Customising is done via a configuration dictionary – if you don’t supply one, a default is used. The full definition of get_snapshot() is:

def get_snapshot(config=None):
    return Snapper(config).snapshot()

If no configuration dictionary is specified, a default one – available at Snapper.DEFAULT_CONFIG – is used. You can make a copy of that, add or change elements in your copy, and then pass that in to get_snapshot. (You could also subclass the Snapper class if you really need to, but in most cases, you shouldn’t need to.)

The configuration dictionary currently has two keys - attrmap and format – whose values are dictionaries. The dictionary is used when converting each logging object to its snapshot representation. Each object, and each attribute of that object, is passed recursively through the conversion process.
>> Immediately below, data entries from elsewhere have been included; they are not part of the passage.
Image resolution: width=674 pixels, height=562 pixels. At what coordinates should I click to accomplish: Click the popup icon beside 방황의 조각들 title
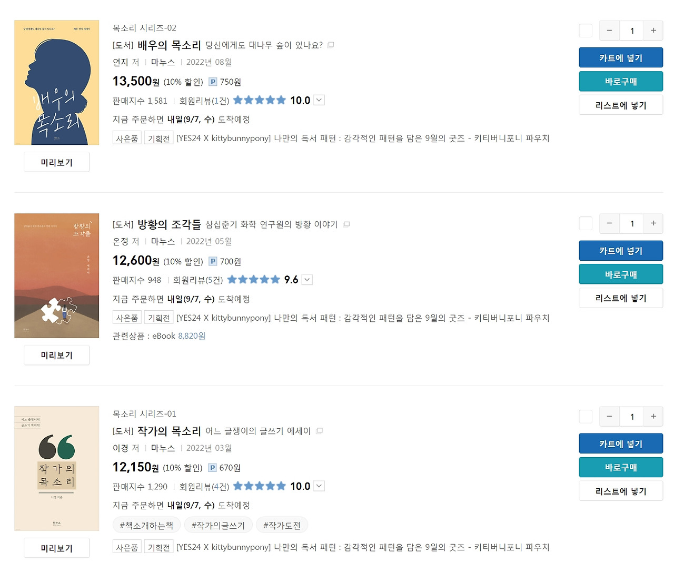(x=346, y=224)
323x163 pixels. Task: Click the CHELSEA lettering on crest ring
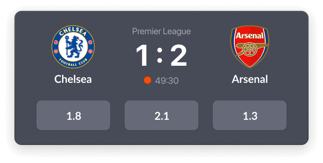click(73, 32)
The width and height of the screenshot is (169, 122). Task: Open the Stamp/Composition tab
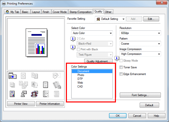point(80,12)
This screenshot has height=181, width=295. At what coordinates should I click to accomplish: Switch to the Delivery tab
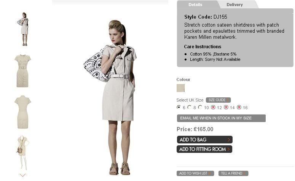click(x=234, y=5)
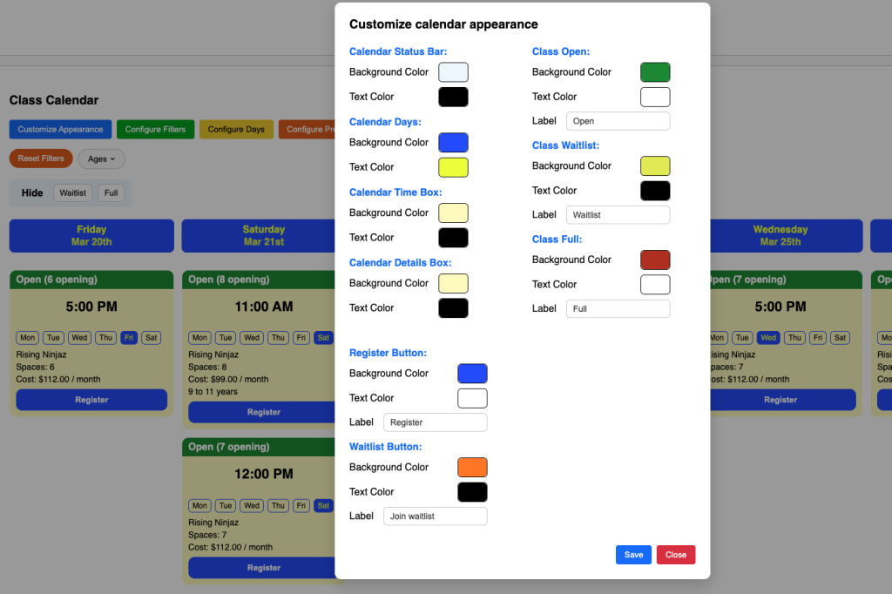Open the Configure Days button

(x=236, y=130)
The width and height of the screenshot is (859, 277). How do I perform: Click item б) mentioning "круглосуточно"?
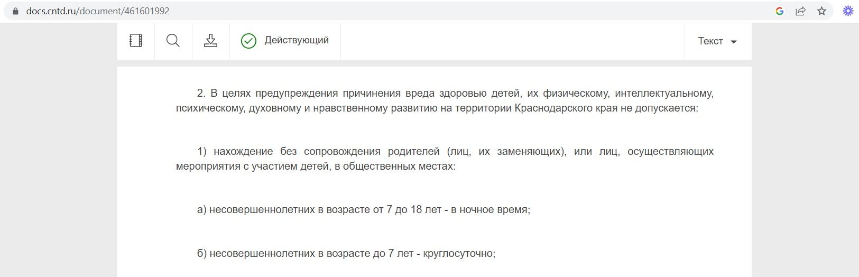[x=346, y=253]
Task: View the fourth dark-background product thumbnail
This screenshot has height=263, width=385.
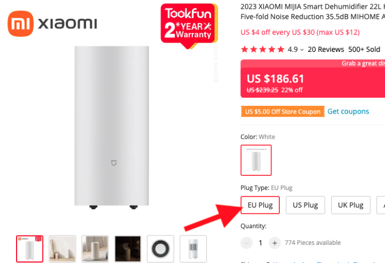Action: point(128,249)
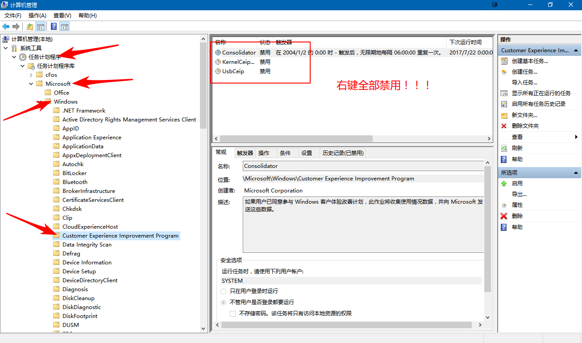Toggle the console tree toolbar icon
Image resolution: width=582 pixels, height=343 pixels.
(41, 26)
This process works roughly as follows:

  1. A dict instance is converted to another dict instance whose keys and values have passed through the conversion process.
  2. Instances of list and tuple are converted to a tuple instance whose elements are the converted source elements.
  3. Instances of int, float, and str are passed through unchanged. None is passed through unchanged. (If needed, this could also be applied to complex and decimal.Decimal types, but it seems unlikely these would be used in a logging configuration.)
  4. For instances, a qualified class name is computed from instance.__class__.__name__ and instance.__module__ (if present). This is used as the key to the attrmap and format configuration sub-dictionaries. The format dictionary is checked first – if the key is present, the value should be a callable which takes a single argument – the instance – and returns the representation. This is used, for example, to convert internal implementation class instances such as PercentStyle, StrFormatStyle and StringTemplateStyle (in Python 3.2 and later) to the strings '%', '{' and '$'. (The value for config['attrmap']['logging.PercentStyle'] is lambda x: '%'.) If the key is not present in format, then attrmap is checked for the key. If present, the value should be a space-separated list of attribute names to bring into the snapshot; if an attribute name starts with an underscore, you can represent this as e.g. _fmt:format, where the instance attribute in the logging object will be _fmt but the field name in the corresponding namedtuple will be format. (Field names in named tuples can’t start with an underscore.) All named tuple classes have the field name class_ included, which holds the class name of the type represented by the named tuple.

This arrangement allows user-defined handler classes, for example, to be easily accommodated by just adding corresponding entries in the configuration dictionary. A part of the default configuration dictionary is shown below:

DEFAULT_CONFIG = {
    'attrmap': {
        'TextIOWrapper': 'name mode encoding', # for Python 3.x
        'file': 'name mode encoding', # for Python 2.x
        'logging.Formatter': 'datefmt _fmt:format _style:style',
        'logging.Logger': 'disabled filters handlers level name '
                          'propagate children',
        'logging.StreamHandler': 'filters formatter level stream',
        'logging.FileHandler': 'filters formatter level '
            'baseFilename:filename mode encoding delay',
        'logging.handlers.SMTPHandler': 'filters formatter level mailhost '
            'mailport fromaddr toaddrs username password subject secure '
            'timeout',
    },
    'format': {
        'logging.PercentStyle': lambda x : '%',
        'logging.StrFormatStyle': lambda x : '{',
        'logging.StringTemplateStyle': lambda x : '$',
    },
}

Just as an exercise, I coded up an implementation of a presentation which echoes Brandon’s formatting. You can see these in this gist, which contains two files: logtree.py, which contains the introspection implementation, and lttest.py, a simple test which defines a logging configuration similar to Django’s default configuration and prints out representations using Brandon’s logging_tree and the logtree.py implementation. The differences between the representations are not especially significant, and relate to the representation of individual handlers:

SHGHFV~A

Comments are welcome on the approach used, the desirability (or otherwise) of adding the logtree.py functionality to the stdlib, or any other pertinent point.